§ **Material shown**:
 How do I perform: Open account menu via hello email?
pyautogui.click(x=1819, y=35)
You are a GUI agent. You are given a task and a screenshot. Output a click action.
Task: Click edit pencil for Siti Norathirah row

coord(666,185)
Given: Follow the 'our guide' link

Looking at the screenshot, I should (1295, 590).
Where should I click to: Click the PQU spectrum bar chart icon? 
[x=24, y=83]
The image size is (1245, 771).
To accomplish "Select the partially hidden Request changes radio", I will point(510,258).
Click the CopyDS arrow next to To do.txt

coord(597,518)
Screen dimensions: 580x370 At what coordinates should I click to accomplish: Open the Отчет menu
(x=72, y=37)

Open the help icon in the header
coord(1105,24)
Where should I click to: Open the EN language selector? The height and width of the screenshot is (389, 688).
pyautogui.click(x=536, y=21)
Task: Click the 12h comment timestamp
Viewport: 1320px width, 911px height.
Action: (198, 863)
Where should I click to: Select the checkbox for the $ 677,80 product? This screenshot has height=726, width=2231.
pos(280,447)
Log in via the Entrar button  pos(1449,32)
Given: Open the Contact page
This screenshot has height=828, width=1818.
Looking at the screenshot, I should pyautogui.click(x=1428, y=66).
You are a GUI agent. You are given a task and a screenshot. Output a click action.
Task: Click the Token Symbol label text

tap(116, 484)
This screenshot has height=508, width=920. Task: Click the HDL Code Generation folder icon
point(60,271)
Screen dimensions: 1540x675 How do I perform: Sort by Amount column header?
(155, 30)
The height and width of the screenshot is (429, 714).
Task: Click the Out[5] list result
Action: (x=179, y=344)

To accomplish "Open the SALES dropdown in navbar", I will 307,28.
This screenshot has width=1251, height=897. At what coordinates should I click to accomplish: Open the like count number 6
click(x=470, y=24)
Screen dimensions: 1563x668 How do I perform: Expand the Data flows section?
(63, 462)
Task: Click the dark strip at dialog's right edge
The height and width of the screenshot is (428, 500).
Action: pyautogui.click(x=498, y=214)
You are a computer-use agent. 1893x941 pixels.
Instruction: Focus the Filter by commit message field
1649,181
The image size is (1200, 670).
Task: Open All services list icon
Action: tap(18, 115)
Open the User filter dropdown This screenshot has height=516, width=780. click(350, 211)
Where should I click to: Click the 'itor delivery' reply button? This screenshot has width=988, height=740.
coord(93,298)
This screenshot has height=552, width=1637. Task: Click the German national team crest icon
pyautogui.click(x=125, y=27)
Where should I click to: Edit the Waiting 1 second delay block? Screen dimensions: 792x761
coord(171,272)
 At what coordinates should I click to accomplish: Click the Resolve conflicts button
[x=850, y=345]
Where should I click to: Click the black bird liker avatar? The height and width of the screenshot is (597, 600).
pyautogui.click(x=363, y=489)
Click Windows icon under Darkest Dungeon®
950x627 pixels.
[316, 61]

§ **Task to carry out**: Beginning with the top line of the data above, output every line exactly until the one that contains "The image size is (1245, 771).", and include that one too.

§ **Answer to this problem**:
 How do I perform: Open account menu via hello email?
pyautogui.click(x=1819, y=35)
You are a GUI agent. You are given a task and a screenshot. Output a click action.
Task: Click edit pencil for Siti Norathirah row

coord(666,185)
Given: Follow the 'our guide' link

Looking at the screenshot, I should (1295, 590).
Where should I click to: Click the PQU spectrum bar chart icon? 
[x=24, y=83]
The image size is (1245, 771).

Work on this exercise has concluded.